Figure 1. Post-contrast axial view of the skull at the level of the bullae from the head CT of an 11 year old female spayed pug with right otitis media. The right tympanic bulla is filled with isoattenuating material.

Treatment and Prognosis

Antibiotic therapy for otitis media/interna should be determined by the cytology and bacterial culture and susceptibility results from submitted sampling of the middle ear. It is recommended that both aerobic and anaerobic bacterial cultures be performed, as anaerobic infections can occur in up to 25% of patients with a history of chronic otitis. Cytology is recommended to screen for yeast organisms that fail to grow on culture. Steroids or non-steroidal anti-inflammatories may also be prescribed, in conjunction with targeted antibiotic therapy, in order to reduce inflammation and pain associated with otitis media/interna. Antibiotic therapy for otitis media cases should be continued for 6-8 weeks, and in cases where otitis interna or intracranial involvement is suspected antibiotic therapy should be carried out for at least 3 months. Regular rechecks are recommended throughout treatment to ensure an appropriate response to therapy is being achieved.

A majority of otitis media/interna cases can be successfully treated with medical management. Though complete resolution of the infection can typically be achieved, it should be noted that secondary facial paresis/paralysis and head tilt may be permanent deficits, especially if still present 3-4 weeks after starting treatment. In recurrent cases of otitis media/interna or in cases refractory to medical management, surgical intervention with a total ear canal ablation and bulla osteotomy should be pursued.

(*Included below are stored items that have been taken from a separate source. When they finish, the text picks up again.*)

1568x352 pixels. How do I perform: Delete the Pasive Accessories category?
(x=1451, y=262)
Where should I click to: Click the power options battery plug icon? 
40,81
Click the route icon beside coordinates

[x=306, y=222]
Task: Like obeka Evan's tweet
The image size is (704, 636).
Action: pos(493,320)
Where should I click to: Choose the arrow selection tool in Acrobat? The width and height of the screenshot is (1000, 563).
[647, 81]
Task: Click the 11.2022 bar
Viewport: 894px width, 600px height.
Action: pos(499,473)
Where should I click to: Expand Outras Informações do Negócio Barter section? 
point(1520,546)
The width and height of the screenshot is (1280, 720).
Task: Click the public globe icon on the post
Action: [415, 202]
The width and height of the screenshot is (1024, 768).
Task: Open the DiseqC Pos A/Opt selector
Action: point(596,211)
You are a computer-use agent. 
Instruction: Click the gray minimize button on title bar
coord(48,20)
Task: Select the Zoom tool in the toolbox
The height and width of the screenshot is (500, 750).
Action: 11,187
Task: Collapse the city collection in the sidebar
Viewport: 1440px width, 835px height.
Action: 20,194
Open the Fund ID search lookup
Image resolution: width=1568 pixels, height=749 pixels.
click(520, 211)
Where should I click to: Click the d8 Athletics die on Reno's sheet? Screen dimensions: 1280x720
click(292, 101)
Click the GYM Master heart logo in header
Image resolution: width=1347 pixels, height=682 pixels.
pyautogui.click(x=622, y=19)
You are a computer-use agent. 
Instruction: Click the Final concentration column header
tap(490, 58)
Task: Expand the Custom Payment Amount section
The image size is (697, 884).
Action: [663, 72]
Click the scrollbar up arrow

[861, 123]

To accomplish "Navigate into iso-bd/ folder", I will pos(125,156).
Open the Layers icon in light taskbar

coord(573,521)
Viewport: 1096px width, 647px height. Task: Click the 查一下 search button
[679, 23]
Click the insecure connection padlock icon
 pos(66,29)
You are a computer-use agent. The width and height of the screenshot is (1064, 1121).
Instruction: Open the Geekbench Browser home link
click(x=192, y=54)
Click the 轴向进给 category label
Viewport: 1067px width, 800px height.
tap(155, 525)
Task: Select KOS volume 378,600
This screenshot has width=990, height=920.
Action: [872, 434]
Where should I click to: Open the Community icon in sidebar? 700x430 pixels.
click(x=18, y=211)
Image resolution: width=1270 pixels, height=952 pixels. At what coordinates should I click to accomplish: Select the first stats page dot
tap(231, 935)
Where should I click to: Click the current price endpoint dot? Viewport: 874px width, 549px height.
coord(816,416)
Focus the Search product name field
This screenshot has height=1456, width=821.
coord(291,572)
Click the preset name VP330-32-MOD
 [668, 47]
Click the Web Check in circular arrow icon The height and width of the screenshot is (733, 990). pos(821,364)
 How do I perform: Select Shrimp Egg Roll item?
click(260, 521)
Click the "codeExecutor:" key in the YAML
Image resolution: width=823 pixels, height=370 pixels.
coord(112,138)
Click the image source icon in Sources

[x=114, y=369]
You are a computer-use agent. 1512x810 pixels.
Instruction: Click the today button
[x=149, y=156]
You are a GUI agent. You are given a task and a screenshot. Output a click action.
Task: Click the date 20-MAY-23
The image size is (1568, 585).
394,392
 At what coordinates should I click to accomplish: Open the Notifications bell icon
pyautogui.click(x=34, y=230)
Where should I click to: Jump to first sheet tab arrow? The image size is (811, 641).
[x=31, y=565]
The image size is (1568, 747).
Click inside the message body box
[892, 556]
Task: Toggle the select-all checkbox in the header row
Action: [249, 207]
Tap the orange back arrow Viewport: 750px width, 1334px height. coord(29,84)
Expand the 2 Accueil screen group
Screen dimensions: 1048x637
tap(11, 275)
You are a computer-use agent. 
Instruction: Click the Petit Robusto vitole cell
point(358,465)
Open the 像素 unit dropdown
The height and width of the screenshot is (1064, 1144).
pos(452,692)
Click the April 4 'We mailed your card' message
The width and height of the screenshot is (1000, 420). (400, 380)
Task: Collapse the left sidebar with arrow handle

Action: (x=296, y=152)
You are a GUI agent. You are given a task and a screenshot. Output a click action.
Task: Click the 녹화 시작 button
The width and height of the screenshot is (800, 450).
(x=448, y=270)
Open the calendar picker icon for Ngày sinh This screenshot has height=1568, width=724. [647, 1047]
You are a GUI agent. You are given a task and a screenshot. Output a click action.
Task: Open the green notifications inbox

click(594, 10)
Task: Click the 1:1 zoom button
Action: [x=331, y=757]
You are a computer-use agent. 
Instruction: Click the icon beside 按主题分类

Figure 2. T1-weighted post-contrast axial view at the level of the caudal colliculus from the brain MRI of a 13 year old female spayed Shih Tzu with right otitis media. The right tympanic bulla is filled with T1 weighted isointense material with heterogeneous mild contrast enhancement (arrow).

References

  • Bloom P. Diagnosis and management of otitis media. DVM360.com. April 01, 2009.
  • Gotthelf LN. Diagnosis and treatment of otitis media in dogs and cats. Veterinary Clinics Small Animal Practice. 2003; 34:469-487.
  • Kennis RA. Feline otitis: diagnosis and treatment. Veterinary Clinics Small Animal Practice. 2013; 43: 51-56.
  • Moriello KA. Overview of otitis media and interna. Merck Veterinary Manual. 2018.
  • Nanai B, Lyman R. Otitis media and interna: look for neurologic signs. DVM360.com. August 01, 2016.